Erdoğan Akdağ beyi Üniversite konusunda küstürdük, iyi mi ettik.”Hayır kesinlikle yanlış yaptık” ve üç beş kısır siyasetçimize o insanı kurban ettik.  Şimdi Bilal Şahine tavır koyuyoruz, yanlış hem de kökten yanlış. Bilal Şahin Beyin Gedikhasanlı da ki hizmetlerini gidip görenlerin ağzı açık kalıyor. Adamı Yozgat’a yönlendirdik hizmetlerine başladığı an hevesini gursağında bırakıyoruz: Yanlış, Yanlış, Yanlıştır arkadaş.. İnsanları yargılamak bize düşer mi? Kucaklaşma ve Yozgat’a sahip çıkma zamanıdır. Şehrimize hizmet edecek kaç kişimiz var ki?
Kent Parkın sahipsizliğini görünce hüzünlendim ve duygulandım, gözlerim yaşardı. Maksat ne olursa olsun ben bu sahipsizliğe alkış tutmuyorum. Mevkiler makamlar geçicidir: “Gök kubbede hoş bir seda bırakamazsanız” acırım halinize..Kent Park kurur oturulamaz hale gelirse bundan kim zara görür, önce Yozgatlı sonra da siz.
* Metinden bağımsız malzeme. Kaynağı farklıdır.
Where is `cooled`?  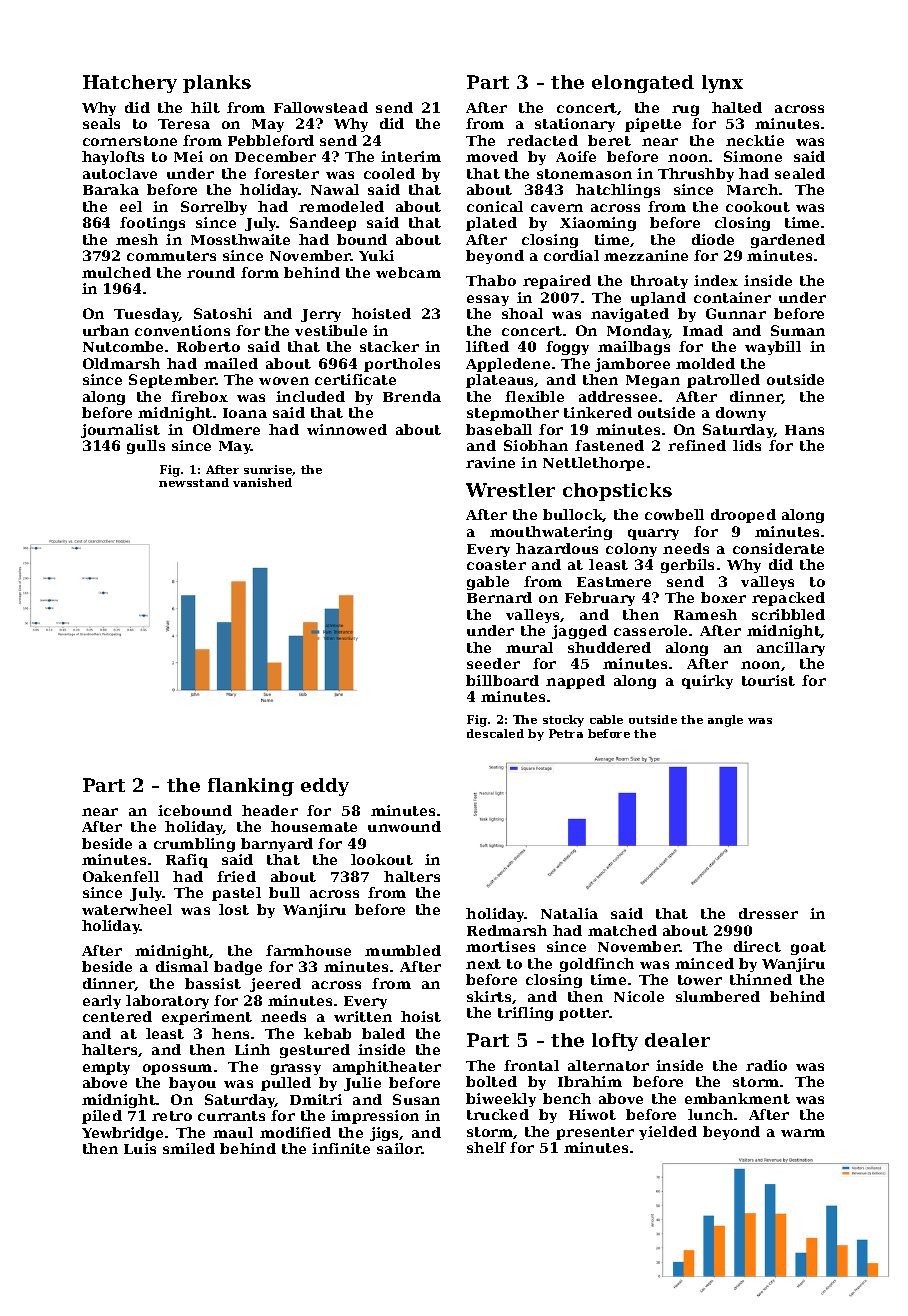 cooled is located at coordinates (389, 173).
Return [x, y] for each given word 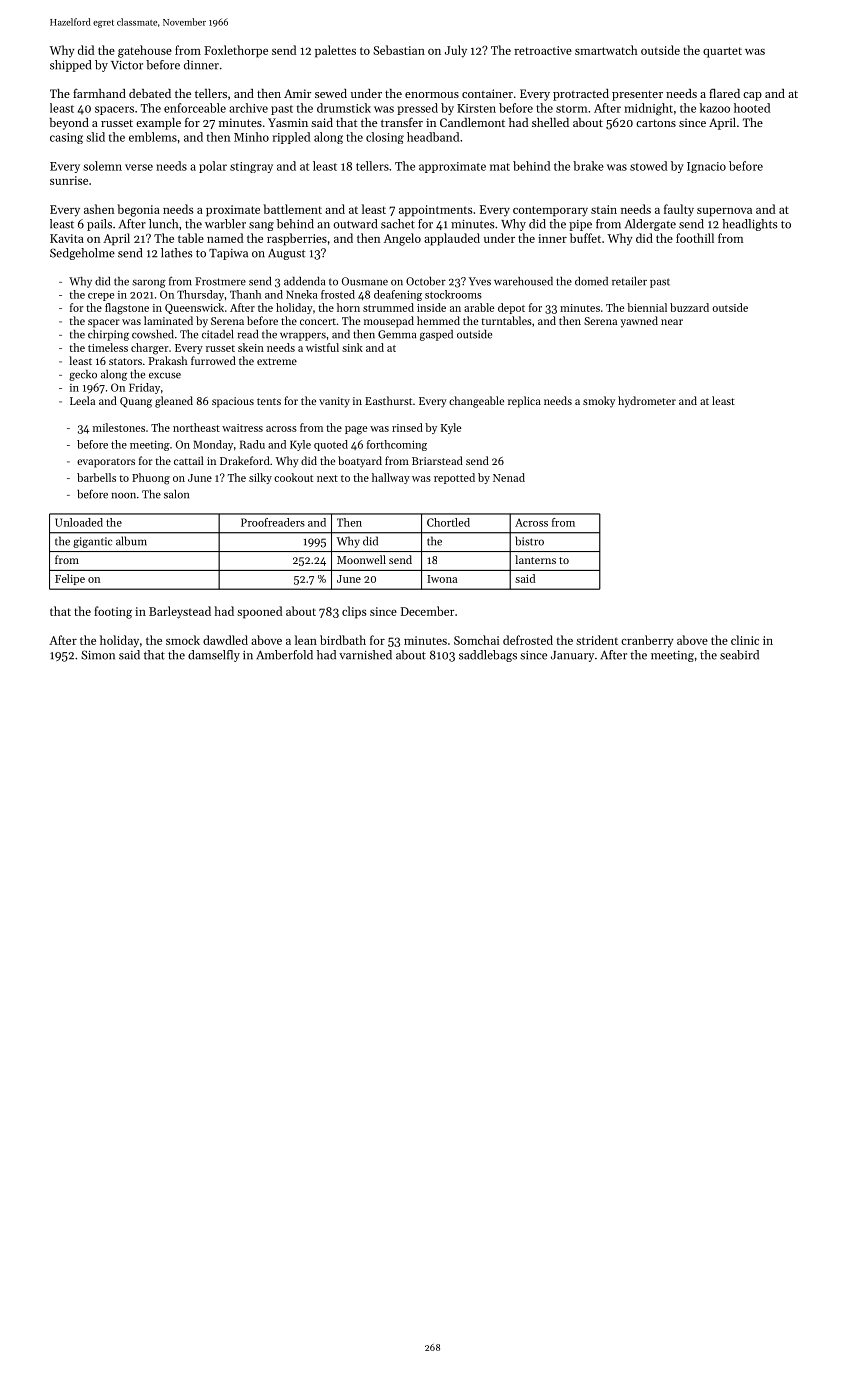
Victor [127, 65]
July [456, 51]
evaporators [106, 463]
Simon [98, 655]
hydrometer [647, 402]
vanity [334, 402]
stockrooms [453, 294]
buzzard [689, 307]
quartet [722, 52]
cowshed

Vatandaş bu sahipsizliğe amin mi diyecek?
Çok daha fazla gecikmeden Kent Parka sahip çıkın ve yemyeşil bir alan olarak bu mekânı korumaya devam edin deriz. Bizler verdiği oyların arkasında duracak ve verilen oyun hesabını soracak kadar medeni insanlarız. Dün dünde kalmış olmalıdır. Kucaklaşma ve şehrine sahip çıkma medeni ve insani bir davranıştır. Bugüne kadar hiçbir yazımda art niyet taşımadım Amacım hep:” Üzüm yemek oldu, bağcıyı dövmek benim” edebime yakışmayan bir davranıştır.
“Düşünceler ve görüşler saygılıyız” diyen sayın başkanımızdan bu konularda “Akil İnsanlardan” görüş sormasını ve gerçek manada  hizmeti” Yozgatlıyla birlikte danışarak” yapmasını tavsiye ederiz. Çünkü seneler çabuk gelir geçer ve bir de bakarsınız ki görev bitivermiştir. İşte o zaman “Geride hoş bir seda bırakamamışsanız” günlerinize yazık etmiş olursunuz…Amacınız halka ve Hakka hizmetse gerisi teferruattır. Sözün özü :Kent Parkın sahipsizliği ve kendi haline bırakılmış olması bizi ve sizi rahatsız eder.